“La sua vita, dopo la morte, pone davanti a una sfida: non tanto la morte o la risurrezione come idea, il dramma che giustifica i filosofi a credere o a non credere – in fondo, rimane un’idea! -, ma l’amore di Filippo per una Persona risuscitata. Pippo ha conosciuto quello che il Signore aveva detto a Marta: “io sono la Risurrezione e la vita” (Gv 11,25). Senza alcun equivoco sull’ordine: prima la morte, poi la risurrezione, e poi la vita. Prima la morte, con lo stesso destino del seme della terra. Poi la risurrezione, da tutte le nostre tombe e dalle nostre morti. Poi la vita, anzi, la Sua vita: quella di Dio, che entra nelle nostre morti e le risuscita.
Su questa parola d’amore, per aver sperimentato la forza di un amore che rimane fedele sempre, Filippo ha fatto entrare il Signore della vita nella sua morte.
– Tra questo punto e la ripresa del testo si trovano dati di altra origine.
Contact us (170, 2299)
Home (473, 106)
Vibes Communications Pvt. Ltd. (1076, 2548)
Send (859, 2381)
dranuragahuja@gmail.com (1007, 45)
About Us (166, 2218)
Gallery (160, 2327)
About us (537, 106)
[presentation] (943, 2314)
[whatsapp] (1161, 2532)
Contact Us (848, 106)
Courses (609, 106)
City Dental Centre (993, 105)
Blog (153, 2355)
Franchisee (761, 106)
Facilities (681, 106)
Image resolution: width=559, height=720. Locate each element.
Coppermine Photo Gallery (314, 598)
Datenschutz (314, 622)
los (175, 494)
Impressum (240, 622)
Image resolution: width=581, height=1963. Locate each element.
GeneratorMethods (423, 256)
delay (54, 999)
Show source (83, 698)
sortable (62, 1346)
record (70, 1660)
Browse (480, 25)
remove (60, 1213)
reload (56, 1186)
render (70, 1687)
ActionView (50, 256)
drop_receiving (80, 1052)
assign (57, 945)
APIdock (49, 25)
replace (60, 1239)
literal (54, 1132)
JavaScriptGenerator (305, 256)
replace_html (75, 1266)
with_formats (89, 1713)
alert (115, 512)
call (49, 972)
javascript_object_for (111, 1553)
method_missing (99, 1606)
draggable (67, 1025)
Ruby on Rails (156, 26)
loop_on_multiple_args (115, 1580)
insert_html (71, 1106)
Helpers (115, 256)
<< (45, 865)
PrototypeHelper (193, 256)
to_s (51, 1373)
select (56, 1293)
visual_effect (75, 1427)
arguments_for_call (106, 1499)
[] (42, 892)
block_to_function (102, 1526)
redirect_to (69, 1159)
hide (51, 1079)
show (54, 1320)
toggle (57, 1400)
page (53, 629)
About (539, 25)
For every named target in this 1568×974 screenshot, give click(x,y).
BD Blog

Agli amici Pippo sembra chiedere adesso di vincere la morte non solo nel ricordo di lui, ma tenendosi la mano fra loro. Solo l’amore vince la morte e la distrugge: i gesti del quotidiano amore la umiliano, e la costruzione della pace e della giustizia ne sconfiggono la strategia di distruzione. Per questo, la morte corporale di Filippo non ne è la morte totale e definitiva: di lui rimane, infatti, quel plus di vita che abita già il cuore di chi lo ha amato, dei suoi amici e in quello di Dio”.